Starting at the line containing "You are a GUI" and ending at the line containing "The height and", print every line of the material below exactly, both ends included, and stop there.

*Task data:*
□ □ □ □

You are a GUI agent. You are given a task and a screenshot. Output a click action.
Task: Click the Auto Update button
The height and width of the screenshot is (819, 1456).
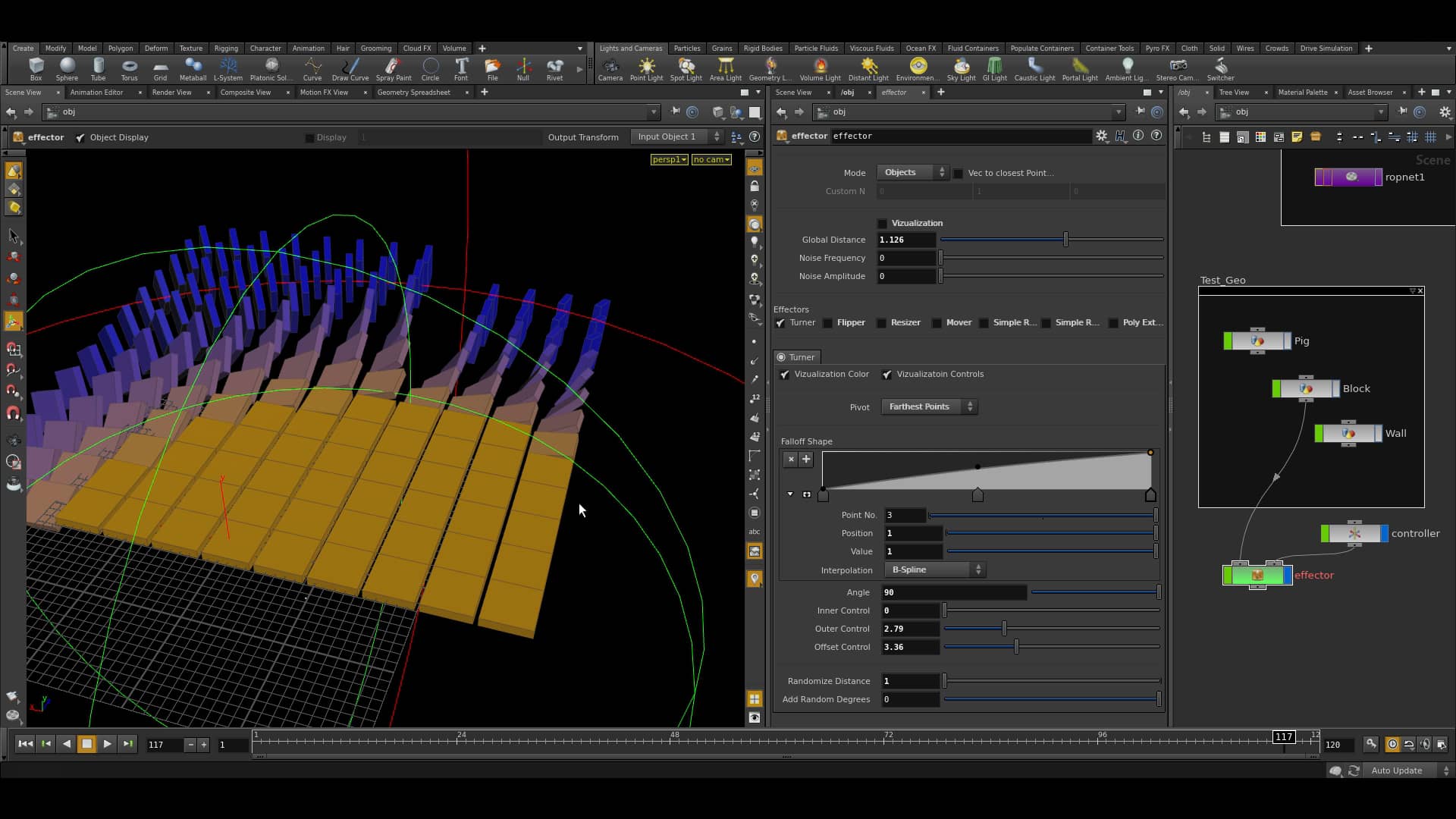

□ □ □ □

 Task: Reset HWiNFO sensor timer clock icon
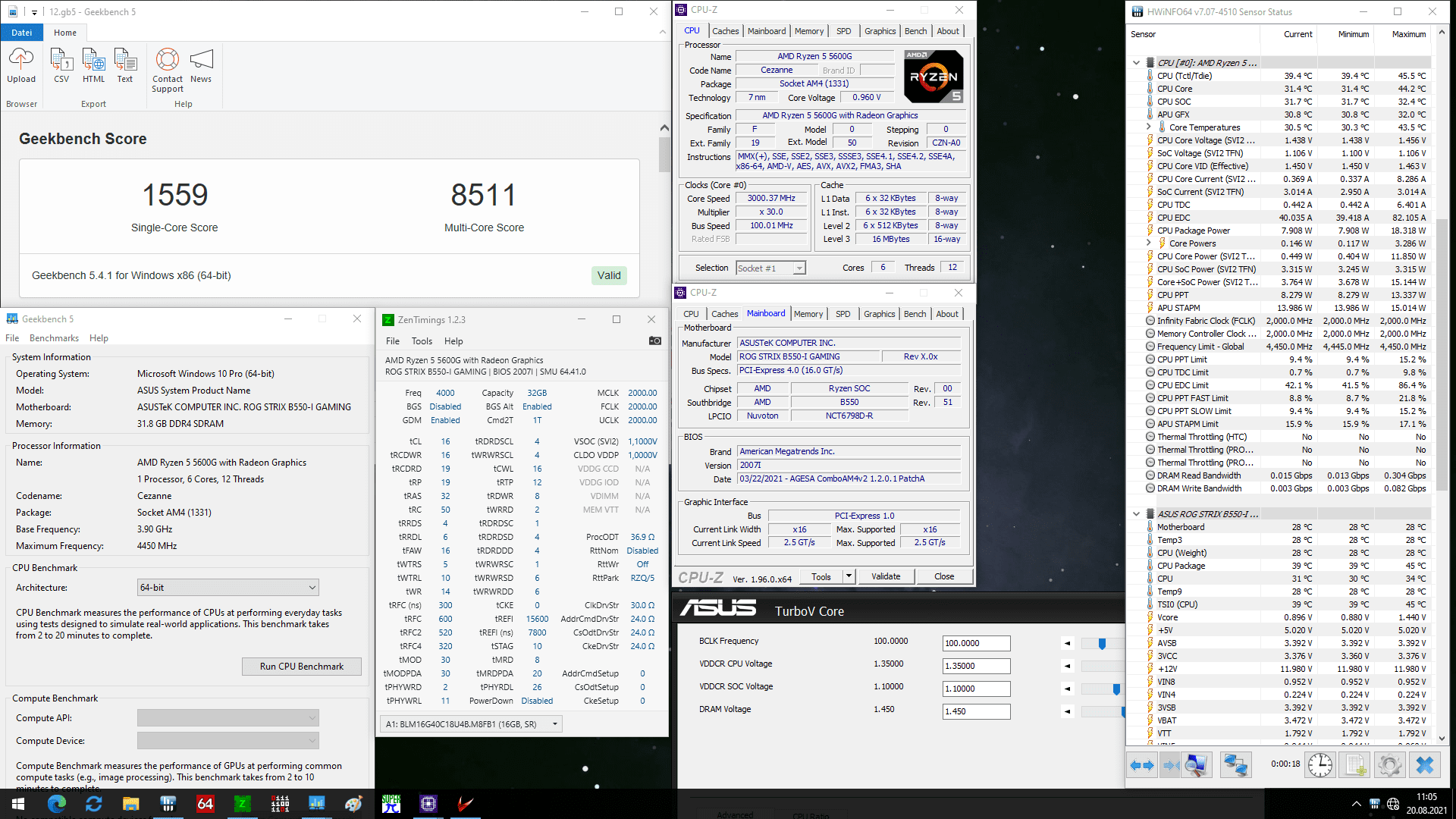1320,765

□ □ □ □

*Response for this exercise:*
You are a GUI agent. You are given a task and a screenshot. Output a click action.
Task: Click the Auto Update button
The height and width of the screenshot is (819, 1456).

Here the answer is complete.